TASK DESCRIPTION: Rewrite the records below as a JSON list of strings, one string per line and no blank lines, from the line with "900x600 pixels. Task: Click" up to and including the line with "Click the ナレーションを挿入".

— START GIVEN RECORDS —

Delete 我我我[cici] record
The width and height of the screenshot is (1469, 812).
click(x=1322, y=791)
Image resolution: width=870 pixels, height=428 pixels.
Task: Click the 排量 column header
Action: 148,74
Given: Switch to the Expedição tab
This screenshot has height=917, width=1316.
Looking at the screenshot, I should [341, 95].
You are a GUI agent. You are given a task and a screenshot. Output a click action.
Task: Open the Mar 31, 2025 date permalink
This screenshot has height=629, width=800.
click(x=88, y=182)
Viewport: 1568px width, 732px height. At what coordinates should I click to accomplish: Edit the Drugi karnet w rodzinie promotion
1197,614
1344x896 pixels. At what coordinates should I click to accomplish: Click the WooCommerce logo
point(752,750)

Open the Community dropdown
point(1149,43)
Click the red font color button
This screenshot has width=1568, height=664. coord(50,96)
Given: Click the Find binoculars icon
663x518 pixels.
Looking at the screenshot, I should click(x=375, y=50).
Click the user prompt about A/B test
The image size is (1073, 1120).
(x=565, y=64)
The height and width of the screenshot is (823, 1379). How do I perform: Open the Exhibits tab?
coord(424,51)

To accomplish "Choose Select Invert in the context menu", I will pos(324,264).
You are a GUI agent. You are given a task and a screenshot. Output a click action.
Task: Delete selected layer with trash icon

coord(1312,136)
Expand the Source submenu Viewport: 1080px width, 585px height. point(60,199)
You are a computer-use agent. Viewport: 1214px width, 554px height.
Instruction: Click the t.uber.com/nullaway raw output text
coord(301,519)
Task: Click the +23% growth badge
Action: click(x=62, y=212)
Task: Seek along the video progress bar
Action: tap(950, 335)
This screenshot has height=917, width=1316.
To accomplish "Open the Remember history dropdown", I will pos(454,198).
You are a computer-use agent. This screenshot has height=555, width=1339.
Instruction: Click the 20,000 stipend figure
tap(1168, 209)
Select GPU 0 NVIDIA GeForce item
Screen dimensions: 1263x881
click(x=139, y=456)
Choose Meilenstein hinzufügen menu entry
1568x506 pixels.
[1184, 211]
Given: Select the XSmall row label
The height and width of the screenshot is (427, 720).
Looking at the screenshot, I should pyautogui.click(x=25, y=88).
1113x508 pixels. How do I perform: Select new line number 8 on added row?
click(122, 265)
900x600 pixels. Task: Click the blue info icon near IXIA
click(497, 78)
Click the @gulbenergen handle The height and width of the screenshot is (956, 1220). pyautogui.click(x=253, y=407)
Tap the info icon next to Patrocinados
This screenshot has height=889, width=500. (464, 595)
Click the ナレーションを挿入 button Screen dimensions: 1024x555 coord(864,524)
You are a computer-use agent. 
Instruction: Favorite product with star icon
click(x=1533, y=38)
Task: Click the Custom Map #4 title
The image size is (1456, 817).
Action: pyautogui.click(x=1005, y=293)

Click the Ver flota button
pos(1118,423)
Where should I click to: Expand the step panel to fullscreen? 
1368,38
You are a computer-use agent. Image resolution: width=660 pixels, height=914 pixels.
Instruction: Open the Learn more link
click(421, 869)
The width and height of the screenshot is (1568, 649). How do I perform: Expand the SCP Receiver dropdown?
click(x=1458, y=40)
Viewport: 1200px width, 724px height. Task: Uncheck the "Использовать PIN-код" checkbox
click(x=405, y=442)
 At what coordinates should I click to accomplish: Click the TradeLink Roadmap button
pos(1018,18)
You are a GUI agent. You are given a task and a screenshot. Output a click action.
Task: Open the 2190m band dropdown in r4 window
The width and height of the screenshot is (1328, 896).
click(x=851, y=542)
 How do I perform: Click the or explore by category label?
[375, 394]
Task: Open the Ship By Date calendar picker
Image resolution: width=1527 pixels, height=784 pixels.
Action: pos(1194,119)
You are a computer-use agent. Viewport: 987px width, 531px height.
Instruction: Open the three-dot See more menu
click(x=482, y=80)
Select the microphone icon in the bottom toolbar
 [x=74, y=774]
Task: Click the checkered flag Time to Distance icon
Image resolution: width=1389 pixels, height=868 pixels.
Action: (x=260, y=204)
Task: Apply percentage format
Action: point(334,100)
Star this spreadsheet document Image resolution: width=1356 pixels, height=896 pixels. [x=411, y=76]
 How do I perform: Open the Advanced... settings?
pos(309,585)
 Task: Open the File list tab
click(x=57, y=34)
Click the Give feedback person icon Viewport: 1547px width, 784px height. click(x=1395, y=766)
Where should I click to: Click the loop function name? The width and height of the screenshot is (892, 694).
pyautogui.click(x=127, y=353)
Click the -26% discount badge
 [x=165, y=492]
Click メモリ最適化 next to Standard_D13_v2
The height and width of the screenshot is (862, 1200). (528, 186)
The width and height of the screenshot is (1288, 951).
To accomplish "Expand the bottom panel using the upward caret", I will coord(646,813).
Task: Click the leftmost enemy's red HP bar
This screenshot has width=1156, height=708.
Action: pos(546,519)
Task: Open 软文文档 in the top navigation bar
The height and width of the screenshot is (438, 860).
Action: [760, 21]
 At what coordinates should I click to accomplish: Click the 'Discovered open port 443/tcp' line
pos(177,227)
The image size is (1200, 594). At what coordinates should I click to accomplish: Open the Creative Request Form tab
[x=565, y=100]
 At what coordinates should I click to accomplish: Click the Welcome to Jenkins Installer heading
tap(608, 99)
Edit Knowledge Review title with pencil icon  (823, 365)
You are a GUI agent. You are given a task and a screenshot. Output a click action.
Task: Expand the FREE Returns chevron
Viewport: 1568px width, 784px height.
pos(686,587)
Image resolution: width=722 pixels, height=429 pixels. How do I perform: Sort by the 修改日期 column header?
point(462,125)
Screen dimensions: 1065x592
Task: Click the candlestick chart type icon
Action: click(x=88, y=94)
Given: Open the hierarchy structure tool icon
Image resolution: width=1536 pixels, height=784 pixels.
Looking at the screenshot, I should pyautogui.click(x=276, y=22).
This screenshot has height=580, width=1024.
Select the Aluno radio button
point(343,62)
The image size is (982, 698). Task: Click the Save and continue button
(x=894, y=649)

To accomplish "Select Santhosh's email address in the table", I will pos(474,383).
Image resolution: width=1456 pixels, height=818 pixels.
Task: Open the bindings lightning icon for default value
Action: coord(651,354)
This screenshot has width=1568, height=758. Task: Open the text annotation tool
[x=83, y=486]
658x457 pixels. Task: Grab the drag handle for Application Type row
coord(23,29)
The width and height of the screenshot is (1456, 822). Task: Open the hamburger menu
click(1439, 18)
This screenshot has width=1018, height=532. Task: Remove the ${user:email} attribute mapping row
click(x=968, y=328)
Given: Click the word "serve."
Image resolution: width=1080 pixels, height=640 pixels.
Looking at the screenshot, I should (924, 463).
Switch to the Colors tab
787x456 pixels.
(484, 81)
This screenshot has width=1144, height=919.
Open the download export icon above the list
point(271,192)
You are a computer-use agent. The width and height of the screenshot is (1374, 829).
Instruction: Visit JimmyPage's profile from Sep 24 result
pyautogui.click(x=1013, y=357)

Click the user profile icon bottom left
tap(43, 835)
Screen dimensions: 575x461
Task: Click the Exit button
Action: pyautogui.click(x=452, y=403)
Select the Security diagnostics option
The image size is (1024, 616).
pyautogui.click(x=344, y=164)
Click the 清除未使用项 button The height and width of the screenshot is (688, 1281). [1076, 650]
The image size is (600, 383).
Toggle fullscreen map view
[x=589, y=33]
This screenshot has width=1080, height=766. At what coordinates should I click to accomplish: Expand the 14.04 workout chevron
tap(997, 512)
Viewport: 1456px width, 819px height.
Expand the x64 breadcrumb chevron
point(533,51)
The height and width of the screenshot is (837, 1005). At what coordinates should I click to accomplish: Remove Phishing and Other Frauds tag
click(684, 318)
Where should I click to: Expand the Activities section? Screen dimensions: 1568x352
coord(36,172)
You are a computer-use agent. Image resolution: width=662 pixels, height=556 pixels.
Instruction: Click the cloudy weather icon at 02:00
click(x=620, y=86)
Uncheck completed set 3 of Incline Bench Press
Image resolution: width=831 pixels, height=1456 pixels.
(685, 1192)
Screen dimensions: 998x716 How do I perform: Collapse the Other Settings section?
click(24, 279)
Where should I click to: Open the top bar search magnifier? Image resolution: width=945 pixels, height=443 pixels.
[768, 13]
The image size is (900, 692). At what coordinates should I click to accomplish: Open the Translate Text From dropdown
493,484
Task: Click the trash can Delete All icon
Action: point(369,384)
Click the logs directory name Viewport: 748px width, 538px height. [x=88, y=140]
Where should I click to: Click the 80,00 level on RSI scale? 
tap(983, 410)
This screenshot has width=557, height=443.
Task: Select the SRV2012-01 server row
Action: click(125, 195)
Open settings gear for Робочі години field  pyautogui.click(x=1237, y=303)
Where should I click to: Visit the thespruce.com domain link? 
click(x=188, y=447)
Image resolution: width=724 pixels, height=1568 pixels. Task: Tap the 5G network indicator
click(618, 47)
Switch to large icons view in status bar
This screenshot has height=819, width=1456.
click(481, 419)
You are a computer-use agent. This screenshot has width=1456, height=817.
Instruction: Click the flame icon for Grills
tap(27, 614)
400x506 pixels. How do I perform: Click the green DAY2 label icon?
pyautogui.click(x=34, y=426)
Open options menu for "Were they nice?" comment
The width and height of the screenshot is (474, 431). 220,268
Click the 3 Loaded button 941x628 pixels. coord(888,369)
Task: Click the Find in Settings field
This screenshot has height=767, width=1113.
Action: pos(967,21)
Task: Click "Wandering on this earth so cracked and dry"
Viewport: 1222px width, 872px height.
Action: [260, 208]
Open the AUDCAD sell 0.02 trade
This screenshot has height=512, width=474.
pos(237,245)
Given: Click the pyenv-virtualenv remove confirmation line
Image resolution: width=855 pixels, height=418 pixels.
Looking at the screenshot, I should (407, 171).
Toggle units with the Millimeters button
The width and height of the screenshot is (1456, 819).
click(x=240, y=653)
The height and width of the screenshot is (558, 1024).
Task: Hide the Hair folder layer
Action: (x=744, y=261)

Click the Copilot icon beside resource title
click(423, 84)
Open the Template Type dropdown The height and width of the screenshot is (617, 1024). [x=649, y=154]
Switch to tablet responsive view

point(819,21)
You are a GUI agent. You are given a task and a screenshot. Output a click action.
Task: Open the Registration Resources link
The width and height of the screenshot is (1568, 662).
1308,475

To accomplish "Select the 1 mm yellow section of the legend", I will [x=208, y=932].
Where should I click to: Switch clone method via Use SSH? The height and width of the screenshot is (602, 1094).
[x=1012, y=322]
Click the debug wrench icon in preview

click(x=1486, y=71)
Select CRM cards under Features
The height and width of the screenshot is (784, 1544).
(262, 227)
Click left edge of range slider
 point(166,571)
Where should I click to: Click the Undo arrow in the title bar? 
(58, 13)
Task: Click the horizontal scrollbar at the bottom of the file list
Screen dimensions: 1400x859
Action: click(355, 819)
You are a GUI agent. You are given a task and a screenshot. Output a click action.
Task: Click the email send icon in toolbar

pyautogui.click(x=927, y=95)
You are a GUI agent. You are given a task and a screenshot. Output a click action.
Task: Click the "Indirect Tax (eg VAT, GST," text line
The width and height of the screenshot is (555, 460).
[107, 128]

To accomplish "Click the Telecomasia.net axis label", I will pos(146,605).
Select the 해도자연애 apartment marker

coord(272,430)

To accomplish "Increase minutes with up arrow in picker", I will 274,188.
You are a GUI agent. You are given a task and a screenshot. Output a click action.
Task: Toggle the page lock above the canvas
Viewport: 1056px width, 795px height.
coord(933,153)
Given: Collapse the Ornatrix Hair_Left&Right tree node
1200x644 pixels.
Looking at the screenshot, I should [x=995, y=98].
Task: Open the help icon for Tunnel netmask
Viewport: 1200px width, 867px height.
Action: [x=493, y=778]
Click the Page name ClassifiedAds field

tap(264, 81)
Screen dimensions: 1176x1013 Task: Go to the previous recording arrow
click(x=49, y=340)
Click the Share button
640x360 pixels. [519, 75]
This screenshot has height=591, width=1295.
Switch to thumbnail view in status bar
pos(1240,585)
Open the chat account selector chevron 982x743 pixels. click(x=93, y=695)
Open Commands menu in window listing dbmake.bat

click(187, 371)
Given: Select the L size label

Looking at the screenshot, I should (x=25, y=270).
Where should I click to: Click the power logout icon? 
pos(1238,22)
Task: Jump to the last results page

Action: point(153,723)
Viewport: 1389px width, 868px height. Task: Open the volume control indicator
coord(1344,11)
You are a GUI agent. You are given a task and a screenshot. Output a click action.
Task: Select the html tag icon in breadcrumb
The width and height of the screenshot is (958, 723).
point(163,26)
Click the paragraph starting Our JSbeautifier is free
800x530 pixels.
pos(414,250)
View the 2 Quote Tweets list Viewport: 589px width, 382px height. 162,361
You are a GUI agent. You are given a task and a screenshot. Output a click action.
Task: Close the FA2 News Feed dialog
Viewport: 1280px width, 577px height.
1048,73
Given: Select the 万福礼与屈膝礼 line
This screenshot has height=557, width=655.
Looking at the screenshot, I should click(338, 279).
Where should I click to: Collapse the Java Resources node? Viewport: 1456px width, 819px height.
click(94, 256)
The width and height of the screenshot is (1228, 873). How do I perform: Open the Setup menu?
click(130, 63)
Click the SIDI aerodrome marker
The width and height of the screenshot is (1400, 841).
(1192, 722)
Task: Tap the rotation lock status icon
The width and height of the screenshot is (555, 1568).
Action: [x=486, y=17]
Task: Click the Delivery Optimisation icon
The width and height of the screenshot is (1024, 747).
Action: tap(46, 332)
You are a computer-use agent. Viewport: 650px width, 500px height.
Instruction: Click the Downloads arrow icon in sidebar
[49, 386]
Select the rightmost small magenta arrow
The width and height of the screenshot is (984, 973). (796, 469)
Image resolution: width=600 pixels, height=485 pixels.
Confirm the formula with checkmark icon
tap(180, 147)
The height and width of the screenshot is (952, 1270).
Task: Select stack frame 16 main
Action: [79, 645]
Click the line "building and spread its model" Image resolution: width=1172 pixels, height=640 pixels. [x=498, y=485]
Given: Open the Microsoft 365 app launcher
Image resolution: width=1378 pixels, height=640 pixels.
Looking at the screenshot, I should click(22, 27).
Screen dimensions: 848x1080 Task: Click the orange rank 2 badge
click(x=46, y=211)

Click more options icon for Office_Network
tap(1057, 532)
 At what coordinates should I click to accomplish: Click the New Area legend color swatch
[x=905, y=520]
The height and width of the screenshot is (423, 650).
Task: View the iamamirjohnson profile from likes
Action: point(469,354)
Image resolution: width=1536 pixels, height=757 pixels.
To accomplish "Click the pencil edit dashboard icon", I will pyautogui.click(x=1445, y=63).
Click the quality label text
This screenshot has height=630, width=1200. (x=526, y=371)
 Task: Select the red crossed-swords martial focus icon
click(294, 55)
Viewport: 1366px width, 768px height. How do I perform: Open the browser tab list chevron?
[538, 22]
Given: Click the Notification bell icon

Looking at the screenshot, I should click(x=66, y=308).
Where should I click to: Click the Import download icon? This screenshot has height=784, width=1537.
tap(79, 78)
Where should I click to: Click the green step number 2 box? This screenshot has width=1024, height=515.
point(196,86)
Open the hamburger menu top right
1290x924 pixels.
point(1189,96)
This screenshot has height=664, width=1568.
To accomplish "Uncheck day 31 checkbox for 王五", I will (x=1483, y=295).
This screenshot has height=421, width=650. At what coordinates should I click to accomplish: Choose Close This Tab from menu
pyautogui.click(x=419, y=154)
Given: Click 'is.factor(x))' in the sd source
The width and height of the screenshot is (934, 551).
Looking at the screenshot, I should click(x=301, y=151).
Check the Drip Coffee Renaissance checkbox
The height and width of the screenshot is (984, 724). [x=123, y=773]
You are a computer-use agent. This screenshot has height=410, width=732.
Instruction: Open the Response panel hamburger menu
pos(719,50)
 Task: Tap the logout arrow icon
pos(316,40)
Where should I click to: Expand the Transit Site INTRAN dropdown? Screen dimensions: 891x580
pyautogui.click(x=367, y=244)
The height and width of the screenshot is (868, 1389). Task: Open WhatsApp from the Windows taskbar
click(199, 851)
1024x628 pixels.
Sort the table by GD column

— END GIVEN RECORDS —

SOLUTION TO THE PROBLEM:
[
  "900x600 pixels. Task: Click the blue info icon near IXIA",
  "click(497, 78)",
  "Click the @gulbenergen handle The height and width of the screenshot is (956, 1220). pyautogui.click(x=253, y=407)",
  "Tap the info icon next to Patrocinados",
  "This screenshot has height=889, width=500. (464, 595)",
  "Click the ナレーションを挿入 button Screen dimensions: 1024x555 coord(864,524)"
]